The Hand of the Assassin (not to be confused with A... For Assassin) is a rare but well-made early Spanish giallo that borrows both gothic conventions and a Bava-esque visual language.  The cinematography by Victor Monreal is really remarkable, combining some beautiful compositions and unexpected camera movement with a painterly sense of shadows, light and color. The basic locked-room murder mystery plot is augmented by interesting characters, some great twists and a coda featuring an exciting chase scene around a series of bridges and waterfalls.

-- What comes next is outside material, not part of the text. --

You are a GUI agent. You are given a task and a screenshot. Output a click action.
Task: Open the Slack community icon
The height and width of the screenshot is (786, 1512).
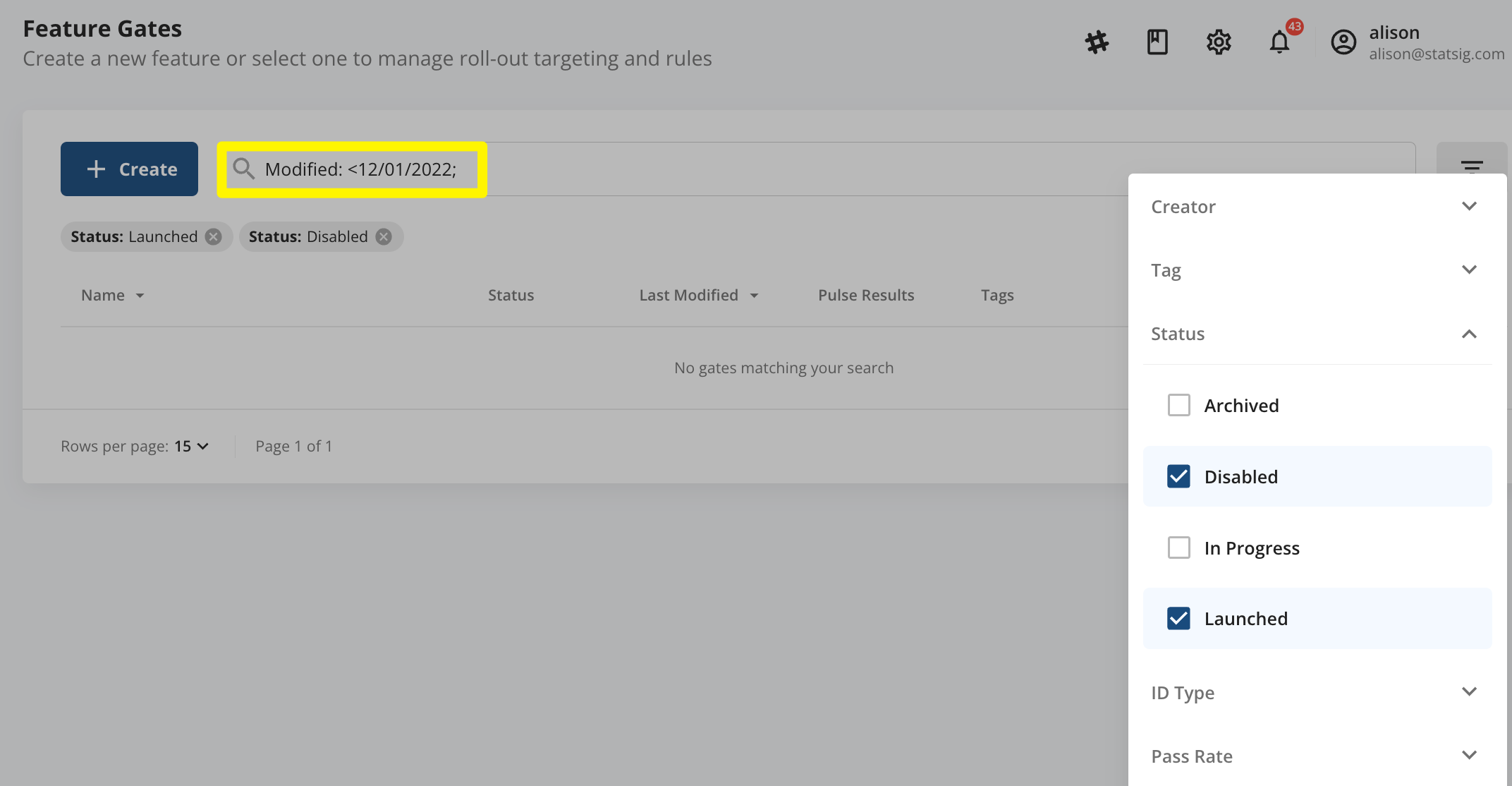click(1095, 42)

Check this one out.

  • The direct translation of the Spanish title is The Face of the Assassin.
  • The Italian title is L'Assassino é Tra Noi Sette, or The Killer is Among Us Seven, which makes zero sense because there are at least a dozen suspects.  Six years later, the similarly titled The Killer is One of Thirteen would be released.
  • This movie features one of my all-time favorite giallo actors - George Rigoud as the Colonel. You may remember him from The Case of the Bloody Iris, Death Walks on High Heels and A Lizard in Woman's Skin
  • Please note that the José Ferrer in this cast is not the Academy Award-winning José Ferrer from Laurence of Arabia and Cyrano de Bergerac.
  •  Much like Bava's 1971 classic Twitch of the Death Nerve (a.k.a. Bay of Blood), this film features a professor who collects insect specimens.
  • The title "sort of" makes sense because it's so generic. Yes, the killer used their hands to murder people (as opposed to a gun), but hands aren't a clue or a plot point in any way. Maybe it would make more sense if they left a unique ring mark on their victims' necks after strangling them.
What the Hell am I Watching?

 Early in the movie butler Paolo goes down to the "mineral cellar," which is a large, creepy room filled with bubbling cauldrons of dry ice. Throughout the movie this is treated as a normal thing that hotels have in their cellars.

Fashion Moment

There's not a lot to report here, but former actress Margerita seems to enjoy standing out from the crowd. When we first meet her, she's lazing around the empty hotel in this frilly nightgown, not giving any f's.

But she spends most of the rest of the movie in a leopard print top - a flashy contrast to her guests' more conservative solid-colored attire.